You can make a clone of a Buddistick for pennies that has the massive advantage of not weighing lots. My clone for 30/20/17/15 weighs about 150gm, it’s just wire with a coil wound on some PVC waste pipe. The build instructions are on here if you want to try one.
It’s definitely a compromise on lower bands but is fine on 17/15m with acceptable performance on 20m. A bit vague on 30m because there is a lot of loading coil in use. I would never think of using it for 40/80m. It also works on 10/12m but the way I built mine, that involves swapping the top section. The only reasons I see to use it are that it is quick to deploy and an omni. It took a while to learn how it tunes up and it is dependant on the ground. Fairly predictable in Scotland and mainland Europe, but badly affected by thick layers of snow on the ground. Tuning is different on volcanic islands (Madeira, Canaries ) but again, once you have learnt how it tunes, it is repeatable.
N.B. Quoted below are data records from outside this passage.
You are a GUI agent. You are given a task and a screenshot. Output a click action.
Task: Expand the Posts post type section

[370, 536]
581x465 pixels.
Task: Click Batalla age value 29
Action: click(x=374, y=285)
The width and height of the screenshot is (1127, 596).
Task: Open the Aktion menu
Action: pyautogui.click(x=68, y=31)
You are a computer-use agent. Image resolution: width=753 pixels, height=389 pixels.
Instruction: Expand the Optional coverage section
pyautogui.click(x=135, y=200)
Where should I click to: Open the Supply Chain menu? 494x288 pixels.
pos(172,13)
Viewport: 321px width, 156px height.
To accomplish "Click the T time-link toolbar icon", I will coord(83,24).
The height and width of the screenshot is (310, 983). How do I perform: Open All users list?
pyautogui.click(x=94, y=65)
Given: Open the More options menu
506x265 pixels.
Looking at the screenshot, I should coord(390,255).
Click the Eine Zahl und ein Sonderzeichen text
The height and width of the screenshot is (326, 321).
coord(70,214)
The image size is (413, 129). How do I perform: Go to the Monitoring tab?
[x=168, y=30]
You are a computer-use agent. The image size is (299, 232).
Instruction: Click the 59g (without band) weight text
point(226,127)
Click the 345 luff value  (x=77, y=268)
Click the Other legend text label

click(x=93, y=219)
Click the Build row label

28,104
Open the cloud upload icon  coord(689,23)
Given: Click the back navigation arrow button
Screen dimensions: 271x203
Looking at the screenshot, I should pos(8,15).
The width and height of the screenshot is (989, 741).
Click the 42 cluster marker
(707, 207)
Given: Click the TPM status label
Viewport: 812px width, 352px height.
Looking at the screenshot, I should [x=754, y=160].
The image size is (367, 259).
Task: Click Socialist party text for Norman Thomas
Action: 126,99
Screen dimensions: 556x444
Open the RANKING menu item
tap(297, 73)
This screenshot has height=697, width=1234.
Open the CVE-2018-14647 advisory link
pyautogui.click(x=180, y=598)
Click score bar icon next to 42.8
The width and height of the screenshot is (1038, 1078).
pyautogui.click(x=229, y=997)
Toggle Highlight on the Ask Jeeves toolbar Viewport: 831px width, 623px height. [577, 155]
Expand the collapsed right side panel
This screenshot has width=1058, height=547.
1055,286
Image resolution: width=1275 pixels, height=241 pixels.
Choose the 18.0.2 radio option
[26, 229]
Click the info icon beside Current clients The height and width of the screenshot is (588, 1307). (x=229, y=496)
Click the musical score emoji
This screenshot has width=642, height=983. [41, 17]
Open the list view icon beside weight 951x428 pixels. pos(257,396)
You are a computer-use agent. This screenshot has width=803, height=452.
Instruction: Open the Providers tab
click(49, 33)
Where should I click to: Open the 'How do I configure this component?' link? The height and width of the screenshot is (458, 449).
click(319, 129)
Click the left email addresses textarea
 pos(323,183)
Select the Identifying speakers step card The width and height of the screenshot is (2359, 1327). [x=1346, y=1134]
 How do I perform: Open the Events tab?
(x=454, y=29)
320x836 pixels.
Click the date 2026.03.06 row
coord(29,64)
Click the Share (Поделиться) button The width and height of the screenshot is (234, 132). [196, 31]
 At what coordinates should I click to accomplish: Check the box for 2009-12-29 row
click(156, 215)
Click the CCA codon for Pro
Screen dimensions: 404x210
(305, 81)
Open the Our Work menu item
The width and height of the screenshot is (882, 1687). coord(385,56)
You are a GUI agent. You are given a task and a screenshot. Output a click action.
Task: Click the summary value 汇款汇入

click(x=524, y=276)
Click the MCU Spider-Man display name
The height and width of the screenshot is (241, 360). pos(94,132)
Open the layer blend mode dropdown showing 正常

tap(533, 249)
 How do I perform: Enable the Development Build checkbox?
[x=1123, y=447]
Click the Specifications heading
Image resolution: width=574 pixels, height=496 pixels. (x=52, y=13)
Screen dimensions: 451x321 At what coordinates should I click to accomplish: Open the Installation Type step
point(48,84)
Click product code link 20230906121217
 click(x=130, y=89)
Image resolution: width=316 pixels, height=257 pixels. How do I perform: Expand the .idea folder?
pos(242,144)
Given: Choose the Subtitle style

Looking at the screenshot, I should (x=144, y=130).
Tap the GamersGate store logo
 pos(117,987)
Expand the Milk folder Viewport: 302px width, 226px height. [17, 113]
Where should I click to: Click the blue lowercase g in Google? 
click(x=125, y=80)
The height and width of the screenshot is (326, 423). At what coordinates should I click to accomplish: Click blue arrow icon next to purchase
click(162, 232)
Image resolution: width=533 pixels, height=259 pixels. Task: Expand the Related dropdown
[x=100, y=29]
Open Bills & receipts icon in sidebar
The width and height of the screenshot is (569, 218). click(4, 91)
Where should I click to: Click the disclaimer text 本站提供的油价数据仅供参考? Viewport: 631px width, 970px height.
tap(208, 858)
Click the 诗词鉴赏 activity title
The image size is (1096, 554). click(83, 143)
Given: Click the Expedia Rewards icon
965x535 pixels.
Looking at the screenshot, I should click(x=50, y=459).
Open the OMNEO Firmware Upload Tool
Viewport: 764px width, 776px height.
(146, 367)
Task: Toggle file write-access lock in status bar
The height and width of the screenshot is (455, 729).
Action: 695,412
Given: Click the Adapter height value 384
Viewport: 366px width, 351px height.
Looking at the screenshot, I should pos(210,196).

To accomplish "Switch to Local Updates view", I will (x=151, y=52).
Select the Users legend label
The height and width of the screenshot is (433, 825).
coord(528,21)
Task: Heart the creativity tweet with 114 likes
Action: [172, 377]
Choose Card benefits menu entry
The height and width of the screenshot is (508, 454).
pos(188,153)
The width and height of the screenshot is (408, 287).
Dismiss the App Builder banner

Definitely needs some kind of SWR indication to confirm it is OK. Easy for me as I use the SWR display in an 817.
Would I buy/use a real Buddistick? No, far too heavy for SOTA and far too expensive when my clone cost under a few pounds to make. I think a link dipole is a better bet though.
I used it for all my 20/17/15m QSOs made between 6-nov-2011 to 3-jun-2018, 2609 QSOs (CW/SSB) over 147 distinct activations in GM, OE, DL, F, EA8, CT3, OK, PA, ON, LX, HB9. It worked FB when solar conditions were better on the lead in and lead out of the last solar maximum. Now conditions are much poorer I’ve been using a link dipole for 30/20/17 which definitely outperforms the Buddistick clone but it is much more directional.
For SWR, you can use an old CB meter which can be had for coppers. Or you can make up one of the many circuits that either use the brightness of an LED or number of LEDs to indicate the SWR. if you want something small to go with the mountain topper.
So my advice is sell the commercial antennas and get as much of your cash back as possible. Home brew a SWR meter/indicator, home brew a link dipole that covers the bands on the Mountaintopper. When you have experience of using the dipole, homebrew a link EFHW for the same bands and compare it. Leave making trapped dipoles/EFHW and Buddistick clone for now.
For the record, I’ve nearly always used a 5m pole and have the following antennas
For the 5m pole:
80m Inv-V dipole.
60/40/30 Inv-V link dipole. (LF bands work horse antenna)
30/20/17m Inv-V dipole.
40/30/20 trapped EFHW (commercial)
30/20/17/15/12/10m Buddistick clone
12m 1/4wave GP
For an 8m pole
0.64wave 10m vertical (2x 2m elevated radials, base loading coil)
I normally would not buy HF antennas, especially wire ones but the EFHW was on offer at the time.
Note there is no perfect antenna. They all have pros and cons for differing uses and environments. But HF antennas are so easy to build and play with, you can have loads of fun figuring out what you like and works best for you.